大荒れだった今年のシドニー・ホバート。大本命と思われていたワイルドオーツXIを始め、多くの有望チームがリタイアしていく中、最初にホバートに姿を現したのはコマンチェでした。
スタート直後から艇団を抜け出し、2位を30マイル離してリードしていたコマンチェでしたが、夜に「何か」とぶつかってダガーボードとラダーを損傷してしまいます。半日を費やした修復作業の後に戦線に復帰。アメリカ艇としては1998年、あのラリー・エリソンのサヨナラ以来のラインオナーの栄冠を勝ち取りました。
2位を走るランブラーとアメリカ勢のワン・ツーフィニッシュなるかと思われましたが、フィニッシュ目前のカームに捕まっている間に、我らがアンちゃん、稲葉健太の乗るラガマフィン100が大逆転。見事でした。おめでとうアンちゃん!
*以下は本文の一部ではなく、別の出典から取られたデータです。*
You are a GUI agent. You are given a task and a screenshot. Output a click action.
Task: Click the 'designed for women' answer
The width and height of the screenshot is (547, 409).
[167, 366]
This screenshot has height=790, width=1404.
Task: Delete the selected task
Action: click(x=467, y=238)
シドニー・ホバートは世界に名だたる伝統の外洋レース。荒れ狂うバス海峡を横切る628マイルのレースがオーストラリアのセーリング文化に与えた影響は甚大です。フォイラーやスキフがどんなに高速でかっ飛んでも、50ノットのバス海峡を越えることはできないでしょう。ヨット乗りとして憧れを禁じ得ないレースです。